Install the oleander CLI to manage your Spark jobs from the command line:
brew tap OleanderHQ/tap
brew install oleander-cli

Configuration

Authenticate with your oleander account using your API key. You can find your API key in your oleander settings.
oleander configure --api-key <YOUR_API_KEY>

Managing Spark Jobs

List your Spark jobs

View all your uploaded PySpark scripts and their current status:
oleander spark job list
This command displays all your Spark jobs, making it easy to see which scripts are available for execution.

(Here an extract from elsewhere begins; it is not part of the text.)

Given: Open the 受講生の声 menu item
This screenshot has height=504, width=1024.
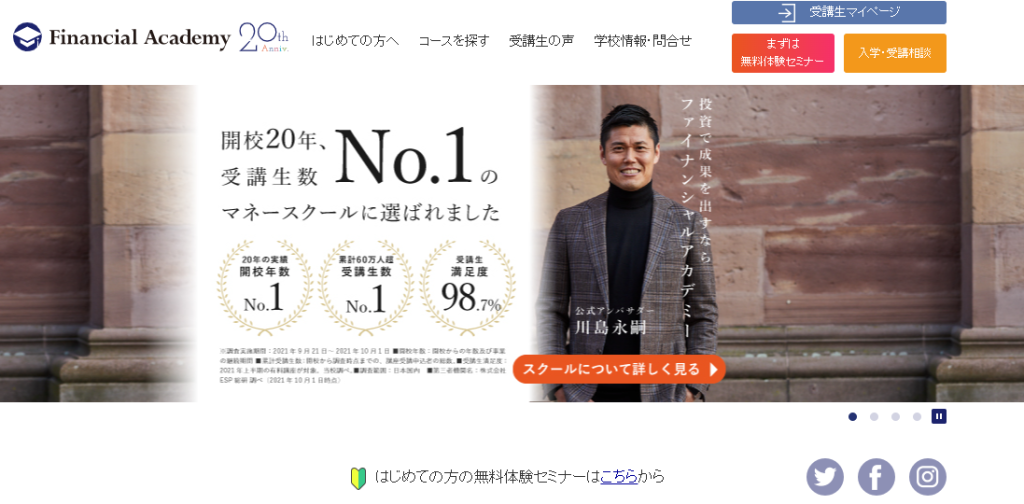Looking at the screenshot, I should coord(541,40).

Upload your PySpark script

Upload your PySpark application to oleander. Your script will be stored and ready to execute on demand:
oleander spark job upload <your_script_path>
Example:
oleander spark job upload ./transformations/process_sales_data.py

Include Python dependencies

If your PySpark script requires additional Python modules, package them in a ZIP archive and include them with the --py-files option:
oleander spark job upload <your_script_path> --py-files <module_archive_zip>
Example:
oleander spark job upload ./etl_pipeline.py --py-files ./dependencies.zip

Update an existing job

To replace an existing Spark job with a new version of your script, use the --overwrite flag:
oleander spark job upload <your_script_path> --overwrite
This is useful when iterating on your data transformations or fixing bugs in your PySpark code.

Delete a Spark job

Remove a Spark job that you no longer need:
oleander spark job delete <script_name>
Example:
oleander spark job delete process_sales_data

Submit and execute a Spark job

Run your uploaded PySpark script on oleander’s compute infrastructure. The --wait flag keeps the command running until the job completes, so you can monitor execution in real-time:
oleander spark job submit <script_name> --wait
Example:
oleander spark job submit process_sales_data --wait
When your Spark job runs, oleander automatically captures OpenLineage metadata, tracking data lineage, transformations, and dependencies. View the results and lineage graph in your oleander dashboard.